Text section:
┌──
Abstract

While it is widely acknowledged that both predictive expectations and retrodictive integration influence language processing, the individual differences that affect these two processes and the best metrics for observing them have yet to be fully described. The present study aims to contribute to the debate by investigating the extent to which experienced-based variables modulate the processing of word pairs (bigrams). Specifically, we investigate how age and reading experience correlate with lexical anticipation and integration, and how this effect can be captured by the metrics of forward and backward transition probability (TP). Participants read more and less strongly associated bigrams, paired to control for known lexical covariates such as bigram frequency and meaning (i.e., absolute control, total control, absolute silence, total silence) in a self-paced reading (SPR) task. They additionally completed assessments of exposure to print text (Author Recognition Test, Shipley vocabulary assessment, Words that Go Together task) and provided their age. Results show that both older age and lesser reading experience individually correlate with stronger TP effects. Moreover, TP effects differ across the spillover region (the two words following the noun in the bigram).
└──
Source material:
┌──
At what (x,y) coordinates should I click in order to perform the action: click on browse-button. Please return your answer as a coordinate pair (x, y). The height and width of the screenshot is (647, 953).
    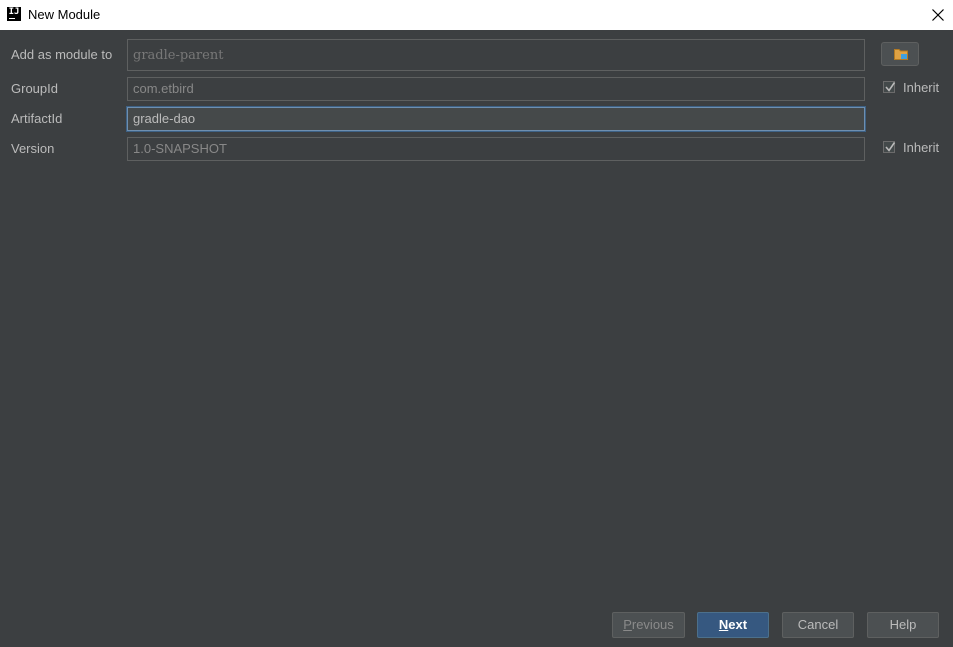
    Looking at the image, I should click on (900, 54).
└──
Directive: According to the abstract, what does the spillover region consist of? The listing has no connection to the abstract.

Result of this task: The two words following the noun in the bigram.